→ To do: Whenever a line in the records below holds the string "computer", copy it out.

→ Dataset content:
━━━━━━━━━━━━━━━━━━━━━━━━━━━━━━

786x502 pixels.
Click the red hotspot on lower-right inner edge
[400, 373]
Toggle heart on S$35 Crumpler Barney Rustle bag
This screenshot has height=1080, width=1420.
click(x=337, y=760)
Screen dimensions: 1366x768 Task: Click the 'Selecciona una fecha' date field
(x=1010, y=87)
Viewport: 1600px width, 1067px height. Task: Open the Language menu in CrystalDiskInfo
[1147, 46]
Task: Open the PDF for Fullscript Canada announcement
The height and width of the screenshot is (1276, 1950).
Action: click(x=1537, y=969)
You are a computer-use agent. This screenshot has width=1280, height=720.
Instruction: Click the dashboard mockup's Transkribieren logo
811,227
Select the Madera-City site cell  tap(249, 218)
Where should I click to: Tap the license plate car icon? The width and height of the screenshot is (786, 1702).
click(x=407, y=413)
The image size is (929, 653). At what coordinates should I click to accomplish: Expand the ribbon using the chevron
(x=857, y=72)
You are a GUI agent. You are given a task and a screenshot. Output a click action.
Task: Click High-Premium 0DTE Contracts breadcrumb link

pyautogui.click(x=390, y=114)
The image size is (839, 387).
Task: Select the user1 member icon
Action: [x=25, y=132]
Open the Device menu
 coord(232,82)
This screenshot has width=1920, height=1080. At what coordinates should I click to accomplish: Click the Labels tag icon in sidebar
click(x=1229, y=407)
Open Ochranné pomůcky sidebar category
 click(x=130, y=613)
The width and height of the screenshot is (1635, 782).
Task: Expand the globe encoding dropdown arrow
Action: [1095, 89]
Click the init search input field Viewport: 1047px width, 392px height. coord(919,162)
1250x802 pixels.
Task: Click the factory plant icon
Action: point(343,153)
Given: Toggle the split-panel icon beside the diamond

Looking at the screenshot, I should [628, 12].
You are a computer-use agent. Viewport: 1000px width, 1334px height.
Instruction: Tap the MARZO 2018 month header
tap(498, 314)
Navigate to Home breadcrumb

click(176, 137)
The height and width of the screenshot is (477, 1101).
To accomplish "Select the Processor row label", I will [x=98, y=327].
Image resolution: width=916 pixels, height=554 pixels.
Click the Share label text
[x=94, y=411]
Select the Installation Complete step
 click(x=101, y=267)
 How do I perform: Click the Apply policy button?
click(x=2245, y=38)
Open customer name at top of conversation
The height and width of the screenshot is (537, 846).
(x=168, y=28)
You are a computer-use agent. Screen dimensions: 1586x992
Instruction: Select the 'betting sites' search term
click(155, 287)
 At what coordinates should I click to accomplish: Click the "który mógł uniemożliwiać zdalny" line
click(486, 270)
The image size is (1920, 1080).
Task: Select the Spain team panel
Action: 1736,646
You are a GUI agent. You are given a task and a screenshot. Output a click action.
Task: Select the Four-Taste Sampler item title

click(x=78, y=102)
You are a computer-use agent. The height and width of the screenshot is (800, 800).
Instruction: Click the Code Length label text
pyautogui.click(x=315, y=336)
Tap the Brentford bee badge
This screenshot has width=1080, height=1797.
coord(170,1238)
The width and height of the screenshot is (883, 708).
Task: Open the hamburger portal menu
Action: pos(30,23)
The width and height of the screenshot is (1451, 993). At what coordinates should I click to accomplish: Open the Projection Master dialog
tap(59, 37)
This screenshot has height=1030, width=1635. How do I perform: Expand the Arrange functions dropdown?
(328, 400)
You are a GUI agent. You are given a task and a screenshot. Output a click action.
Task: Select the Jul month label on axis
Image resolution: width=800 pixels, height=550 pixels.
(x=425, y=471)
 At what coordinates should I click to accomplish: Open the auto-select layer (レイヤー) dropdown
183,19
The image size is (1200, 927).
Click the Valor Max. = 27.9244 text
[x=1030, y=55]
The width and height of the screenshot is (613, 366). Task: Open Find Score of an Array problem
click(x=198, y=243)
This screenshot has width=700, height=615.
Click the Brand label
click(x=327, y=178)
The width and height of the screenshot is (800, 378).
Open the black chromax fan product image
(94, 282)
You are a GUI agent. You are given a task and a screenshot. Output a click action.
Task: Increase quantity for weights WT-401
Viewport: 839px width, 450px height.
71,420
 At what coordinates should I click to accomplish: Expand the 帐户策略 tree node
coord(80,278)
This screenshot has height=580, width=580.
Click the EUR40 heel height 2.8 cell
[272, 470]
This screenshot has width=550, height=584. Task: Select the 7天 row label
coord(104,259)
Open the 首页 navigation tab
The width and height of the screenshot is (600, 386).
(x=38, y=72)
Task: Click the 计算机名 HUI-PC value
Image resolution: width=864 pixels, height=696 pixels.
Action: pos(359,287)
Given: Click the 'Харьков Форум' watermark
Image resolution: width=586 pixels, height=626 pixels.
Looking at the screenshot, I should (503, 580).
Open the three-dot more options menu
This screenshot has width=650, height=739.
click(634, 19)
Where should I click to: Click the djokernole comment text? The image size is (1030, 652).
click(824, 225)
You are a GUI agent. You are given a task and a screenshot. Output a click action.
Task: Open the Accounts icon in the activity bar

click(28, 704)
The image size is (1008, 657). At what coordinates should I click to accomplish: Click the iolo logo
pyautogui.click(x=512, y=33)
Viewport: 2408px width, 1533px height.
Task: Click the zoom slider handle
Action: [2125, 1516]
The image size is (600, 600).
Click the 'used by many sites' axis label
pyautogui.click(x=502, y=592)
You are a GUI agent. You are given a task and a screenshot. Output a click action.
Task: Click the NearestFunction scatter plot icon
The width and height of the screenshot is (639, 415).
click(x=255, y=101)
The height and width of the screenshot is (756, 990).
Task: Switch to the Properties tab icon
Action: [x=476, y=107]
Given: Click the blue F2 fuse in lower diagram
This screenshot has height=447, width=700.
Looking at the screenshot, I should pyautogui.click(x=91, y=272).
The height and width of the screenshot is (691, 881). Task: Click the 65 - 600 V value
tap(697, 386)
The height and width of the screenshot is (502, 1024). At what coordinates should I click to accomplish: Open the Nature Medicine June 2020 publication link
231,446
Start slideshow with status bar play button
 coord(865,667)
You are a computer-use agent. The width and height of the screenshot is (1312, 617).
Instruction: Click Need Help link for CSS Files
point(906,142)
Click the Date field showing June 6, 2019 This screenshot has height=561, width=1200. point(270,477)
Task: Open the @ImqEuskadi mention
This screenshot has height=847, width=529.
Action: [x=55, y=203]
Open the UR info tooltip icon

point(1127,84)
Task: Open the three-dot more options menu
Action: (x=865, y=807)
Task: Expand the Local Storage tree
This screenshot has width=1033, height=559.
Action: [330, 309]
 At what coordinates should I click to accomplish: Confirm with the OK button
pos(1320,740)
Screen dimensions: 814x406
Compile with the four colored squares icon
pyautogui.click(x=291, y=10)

━━━━━━━━━━━━━━━━━━━━━━━━━━━━━━

→ Exercise response:
You are a computer-use agent. This screenshot has width=1280, height=720.
You are a computer-use agent. Viewport: 1000px width, 1334px height.
You are a computer-use agent. Screen dimensions: 1586x992
You are a computer-use agent. The height and width of the screenshot is (800, 800).
You are a computer-use agent. The width and height of the screenshot is (1312, 617).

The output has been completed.